MIDWAY: Adolescent embarrassment

You only ever hear a nice thing about a teenager from a charity worker. Otherwise, parents, teachers, the police, the criminal justice system, all are united, just for this instance: adolescents are awful. This has permeated my consciousness so fully that when a teenage stranger does something nice, my worldview is so disturbed, and it takes me so much extra bigotry to get everything back on its axis, that the day would have been easier if it hadn’t happened.

I read once that the pubescent growth spurt took so much raw energy that the individual’s brain effectively shuts down, leaving only the reptilian section — responsible for eating, breathing, but also the base emotions of anger, lust, rage, paranoia and anxiety. It explains a lot about why everyone is so wary of them, but if they really have nothing more than a beast’s functionality, is school the best place?

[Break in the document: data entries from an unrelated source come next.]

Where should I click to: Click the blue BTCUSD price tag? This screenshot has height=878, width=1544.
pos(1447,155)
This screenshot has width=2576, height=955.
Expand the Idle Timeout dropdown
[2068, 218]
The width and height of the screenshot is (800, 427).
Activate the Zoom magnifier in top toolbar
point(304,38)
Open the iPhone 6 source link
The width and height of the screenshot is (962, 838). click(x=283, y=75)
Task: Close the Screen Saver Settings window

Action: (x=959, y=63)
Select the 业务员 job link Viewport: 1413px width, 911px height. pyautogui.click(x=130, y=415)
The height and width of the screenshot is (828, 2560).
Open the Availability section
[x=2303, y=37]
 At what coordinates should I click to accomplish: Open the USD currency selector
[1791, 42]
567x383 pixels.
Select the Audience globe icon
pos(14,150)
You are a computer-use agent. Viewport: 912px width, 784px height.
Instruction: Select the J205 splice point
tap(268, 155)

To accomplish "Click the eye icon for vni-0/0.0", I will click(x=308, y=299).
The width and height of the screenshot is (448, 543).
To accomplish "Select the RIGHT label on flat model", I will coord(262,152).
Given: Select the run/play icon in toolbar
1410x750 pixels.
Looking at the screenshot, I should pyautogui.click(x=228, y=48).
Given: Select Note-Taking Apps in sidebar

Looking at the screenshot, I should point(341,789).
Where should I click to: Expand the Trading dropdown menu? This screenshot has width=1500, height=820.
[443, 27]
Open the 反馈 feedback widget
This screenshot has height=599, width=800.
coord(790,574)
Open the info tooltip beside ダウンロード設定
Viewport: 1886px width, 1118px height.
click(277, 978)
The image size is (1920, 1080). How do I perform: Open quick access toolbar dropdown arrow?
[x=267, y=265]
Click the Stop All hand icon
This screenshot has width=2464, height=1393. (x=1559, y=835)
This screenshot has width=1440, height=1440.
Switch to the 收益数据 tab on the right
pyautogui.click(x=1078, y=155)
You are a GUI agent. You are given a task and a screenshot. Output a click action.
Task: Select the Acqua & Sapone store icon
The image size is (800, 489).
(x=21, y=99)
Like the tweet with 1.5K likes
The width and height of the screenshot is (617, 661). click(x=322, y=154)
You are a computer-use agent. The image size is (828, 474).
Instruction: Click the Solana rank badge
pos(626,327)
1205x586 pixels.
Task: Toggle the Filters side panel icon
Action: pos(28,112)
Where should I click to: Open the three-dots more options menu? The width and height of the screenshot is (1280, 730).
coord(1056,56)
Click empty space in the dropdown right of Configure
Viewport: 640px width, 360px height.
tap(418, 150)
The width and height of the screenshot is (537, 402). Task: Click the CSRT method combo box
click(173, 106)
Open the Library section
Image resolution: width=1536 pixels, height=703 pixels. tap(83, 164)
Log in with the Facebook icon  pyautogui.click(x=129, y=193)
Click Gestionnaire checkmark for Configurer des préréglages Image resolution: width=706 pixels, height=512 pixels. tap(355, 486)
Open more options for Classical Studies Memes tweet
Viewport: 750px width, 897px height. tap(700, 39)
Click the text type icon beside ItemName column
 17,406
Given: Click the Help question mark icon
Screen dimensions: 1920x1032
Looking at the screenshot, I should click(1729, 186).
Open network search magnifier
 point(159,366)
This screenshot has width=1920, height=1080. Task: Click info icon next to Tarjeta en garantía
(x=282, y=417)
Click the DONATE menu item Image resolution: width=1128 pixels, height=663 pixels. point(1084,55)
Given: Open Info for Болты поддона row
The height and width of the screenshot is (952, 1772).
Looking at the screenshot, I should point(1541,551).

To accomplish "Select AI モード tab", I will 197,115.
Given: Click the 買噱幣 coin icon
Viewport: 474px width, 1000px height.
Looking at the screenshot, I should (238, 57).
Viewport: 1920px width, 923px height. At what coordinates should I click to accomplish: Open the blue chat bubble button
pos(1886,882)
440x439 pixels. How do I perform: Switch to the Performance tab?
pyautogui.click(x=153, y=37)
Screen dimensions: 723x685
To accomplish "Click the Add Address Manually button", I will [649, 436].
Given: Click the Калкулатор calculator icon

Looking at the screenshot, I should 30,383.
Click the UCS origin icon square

Wouldn’t they be better off in some kind of secure unit? And yet, we can’t escape the fact that we all lived through this period and it didn’t strike me that everything was my fault.

This week’s research about embarrassment cuts straight to the heart of this. According to Sarah-Jayne Blakemore, in a study for the Journal of Cognitive Neuroscience, adolescents use their medial prefrontal cortex even when considering situations that might cause them embarrassment; adults do not.

Blakemore, questioned about the purpose of the study, said that adolescence was a key time in emotional development and, by extension, the development of mental illness. Overwhelmingly, the onset of depression and anxiety disorders, not to mention anorexia and similar will occur in this window.

Because many adolescent traits are antisocial — specifically volatility and aggression — the assumption is that the immature mind is always disharmonious, where the mature mind

always works towards community, or, at the very least, is more civic-minded than it was when it was 14.

Maybe adolescents only went into embarrassment overdrive because the rest of us weren’t taking it seriously enough. Maybe we’re the feckless ones, and they’re the ones trying to hold it together. Maybe they’re not reptiles after all.